• **GIVEN TEXT**:
Disavowal of Claim Scope : CAFC Alert

Prosecution history disclaimer dooms infringement case for patentee

| November 22, 2021

Traxcell Technologies, LLC v. Nokia Solutions and Networks

Decided on October 12, 2021

Prost, O’Malley, and Stoll (opinion by Prost)


Patentee’s arguments during prosecution distinguishing the claimed invention over prior art were found to be clear and unmistakable disclaimer of certain meanings of the disputed claim terms. The prosecution history disclaimer resulted in claim constructions that favored the accused infringer and compelled a determination of non-infringement.


Traxcell Technologies LLC specializes in navigation technologies. The company was founded by Mark Reed, who is also the sole inventor behind U.S. Patent Nos. 8,977,284, 9,510,320, and 9,642,024 that Traxcell accused Nokia of infringing.

The 284, 320, and 024 patents are directly related to each other as grandparent, parent, and child, respectively. The three patents are concerned with self-optimizing wireless network technology. Specifically, the patents claim systems and methods for measuring the performance and location of a wireless device (for example, a phone), in order to make “corrective actions” to or tune a wireless network to improve communications between the wireless device and the network.

The asserted claims from the three patents require a “first computer” (or in some of the asserted claims, simply “computer”) that is configured to perform several functions related to the “location” of a mobile wireless device.

Central to the parties’ dispute was the proper constructions of “first computer” and “location”.

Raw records
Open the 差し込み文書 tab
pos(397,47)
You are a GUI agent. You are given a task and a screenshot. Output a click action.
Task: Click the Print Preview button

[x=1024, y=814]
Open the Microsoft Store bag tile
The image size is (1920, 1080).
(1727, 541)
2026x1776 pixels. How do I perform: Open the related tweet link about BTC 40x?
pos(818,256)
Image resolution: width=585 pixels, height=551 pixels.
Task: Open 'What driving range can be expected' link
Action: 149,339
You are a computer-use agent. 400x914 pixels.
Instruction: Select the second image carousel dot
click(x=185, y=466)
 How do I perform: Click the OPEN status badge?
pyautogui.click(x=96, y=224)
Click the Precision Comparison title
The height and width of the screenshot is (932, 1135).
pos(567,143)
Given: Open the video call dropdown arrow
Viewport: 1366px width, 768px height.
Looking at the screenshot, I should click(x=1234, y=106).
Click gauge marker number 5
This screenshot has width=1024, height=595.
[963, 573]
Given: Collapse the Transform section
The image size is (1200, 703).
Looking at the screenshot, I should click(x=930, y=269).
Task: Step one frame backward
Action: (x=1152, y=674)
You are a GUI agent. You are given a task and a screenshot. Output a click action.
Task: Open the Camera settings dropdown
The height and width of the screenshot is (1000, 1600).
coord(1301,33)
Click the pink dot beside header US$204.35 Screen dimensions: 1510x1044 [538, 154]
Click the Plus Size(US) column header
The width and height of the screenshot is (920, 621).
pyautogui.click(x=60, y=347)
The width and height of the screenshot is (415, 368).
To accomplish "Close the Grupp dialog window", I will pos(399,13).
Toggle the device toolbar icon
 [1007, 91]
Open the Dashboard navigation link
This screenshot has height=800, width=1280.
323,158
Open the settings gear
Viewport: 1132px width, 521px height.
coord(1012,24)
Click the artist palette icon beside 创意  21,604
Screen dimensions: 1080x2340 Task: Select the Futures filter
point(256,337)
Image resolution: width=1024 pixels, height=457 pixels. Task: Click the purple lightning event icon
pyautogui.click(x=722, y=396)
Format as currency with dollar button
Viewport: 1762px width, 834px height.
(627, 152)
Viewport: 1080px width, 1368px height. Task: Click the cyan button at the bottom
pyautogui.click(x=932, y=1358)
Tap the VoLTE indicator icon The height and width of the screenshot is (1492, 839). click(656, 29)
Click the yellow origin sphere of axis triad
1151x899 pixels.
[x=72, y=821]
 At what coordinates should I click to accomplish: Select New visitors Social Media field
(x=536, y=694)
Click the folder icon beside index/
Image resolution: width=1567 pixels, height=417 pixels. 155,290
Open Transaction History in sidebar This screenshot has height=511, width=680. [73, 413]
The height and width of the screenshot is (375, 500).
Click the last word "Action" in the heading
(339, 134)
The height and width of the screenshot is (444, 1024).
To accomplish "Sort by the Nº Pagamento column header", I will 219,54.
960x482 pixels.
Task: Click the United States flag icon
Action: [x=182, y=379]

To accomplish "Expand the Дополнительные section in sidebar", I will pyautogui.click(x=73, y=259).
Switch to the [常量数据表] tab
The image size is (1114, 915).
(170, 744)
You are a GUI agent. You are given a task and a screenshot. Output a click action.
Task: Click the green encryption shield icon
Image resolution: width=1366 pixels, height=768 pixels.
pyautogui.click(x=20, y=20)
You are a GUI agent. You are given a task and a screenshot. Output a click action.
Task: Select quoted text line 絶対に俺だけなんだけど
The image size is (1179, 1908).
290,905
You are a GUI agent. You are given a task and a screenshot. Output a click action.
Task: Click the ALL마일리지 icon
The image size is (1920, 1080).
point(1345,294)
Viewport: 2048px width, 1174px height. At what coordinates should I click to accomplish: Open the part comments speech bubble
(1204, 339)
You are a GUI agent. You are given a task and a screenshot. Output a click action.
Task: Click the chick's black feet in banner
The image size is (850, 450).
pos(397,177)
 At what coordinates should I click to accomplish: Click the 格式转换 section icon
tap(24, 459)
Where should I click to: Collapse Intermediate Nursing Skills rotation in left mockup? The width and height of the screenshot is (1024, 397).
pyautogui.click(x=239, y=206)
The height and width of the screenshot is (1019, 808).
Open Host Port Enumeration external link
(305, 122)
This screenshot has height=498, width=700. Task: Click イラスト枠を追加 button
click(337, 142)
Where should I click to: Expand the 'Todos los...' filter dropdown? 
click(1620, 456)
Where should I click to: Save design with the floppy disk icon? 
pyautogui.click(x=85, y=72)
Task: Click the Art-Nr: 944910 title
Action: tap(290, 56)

• **REQUIRED WORK**:
Please answer these questions about the case alert above:
(a) On what date was the case decided?
(b) Who founded Traxcell Technologies LLC?
(c) What technology are the three patents concerned with?

• **ANSWER TO THE PROBLEM**:
(a) October 12, 2021
(b) Mark Reed
(c) Self-optimizing wireless network technology